#### Problems to solve
1. Could you rewrite the Chipmunk sketching post from "Consider the plywood" to "aerodynamics. I wonder...", renaming "plywood" as "all-wood"?
2. How might the Chipmunk sketching post go on after its last sentence? Write the next few sentences.

#### Document text
┌──
Sketching, "Up On The Roof"... Just Me And The Drifters!

A DeHavilland trainer?
Developed just after World War II, the was the first aircraft designed by de Havilland of Canada to replace the de Havilland Tiger Moth as a single-engine basic trainer. The Chipmunk first flew on 22 May 1946. Initially, 218 Chipmunks were built for the Royal Canadian Air Force, followed, after a change to the Gipsy Major 8 engine, by 735 planes for the RAF’s primary pilot training bases.

Well, that's what "Wikipedia" and "PilotFriend Aircraft DataBase" have to say about this aircraft that I sketched from the vantage point of a storage loft at the Allen Airways Museum in El Cajon, CA. Before I even looked for the info on this chromed beauty, I knew it was a DeHavilland product from the vertical stabilizer design. They all look alike at DeHavilland. 

Consider the plywood versatility of the "Mosquito," for example. The "rudder" is almost exactly the same! Someone once told me that rudders ( vertical stabilizers ) on an aircraft is more about a company's logo, than it is about aerodynamics. I wonder...
└──
#### Given information
┌──
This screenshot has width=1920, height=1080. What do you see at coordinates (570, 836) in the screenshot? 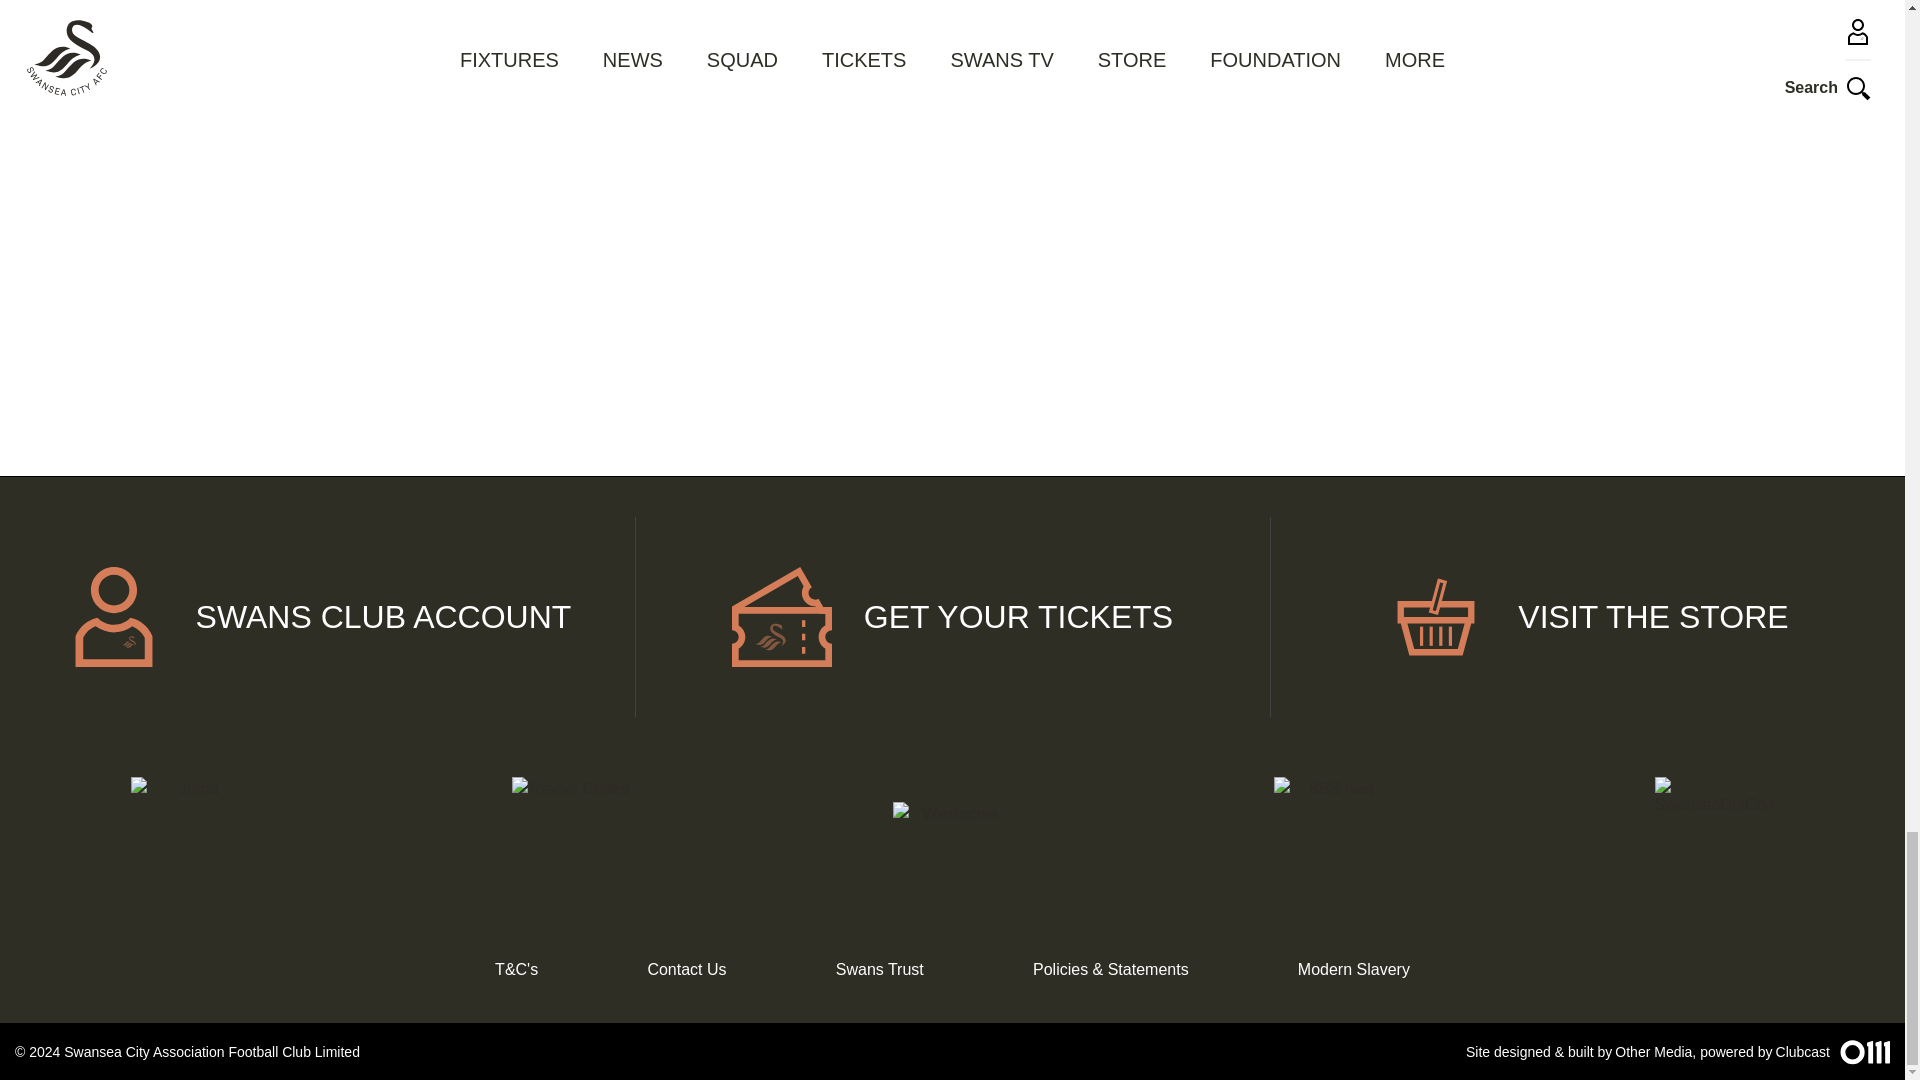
└──
#### Answers to this exercise
1.
Consider the all-wood versatility of the "Mosquito," for example. The "rudder" is almost exactly the same! Someone once told me that rudders ( vertical stabilizers ) on an aircraft is more about a company's logo, than it is about aerodynamics. I wonder...

2.
I probably shouldn't have been up there, but in my career as an artist, I found that you do what you have to to get the best angle that helps sell the product... Whatever that product might be. 

Oh, the stories I could tell... "When this old world starts getting me down,
And people are just too much for me to face.
I climb way up to the top of the stairs,
And all my cares just drift right into space.
Up On The Roof!"

I wonder if that's how pilots sometimes feel!

Unfortunately, the price I had to pay was the heat. It wasn't horrible, but it was clear I wasn't gonna spend too much time high above everyone else... sketching for fun. This took me about forty minutes to complete, I guess.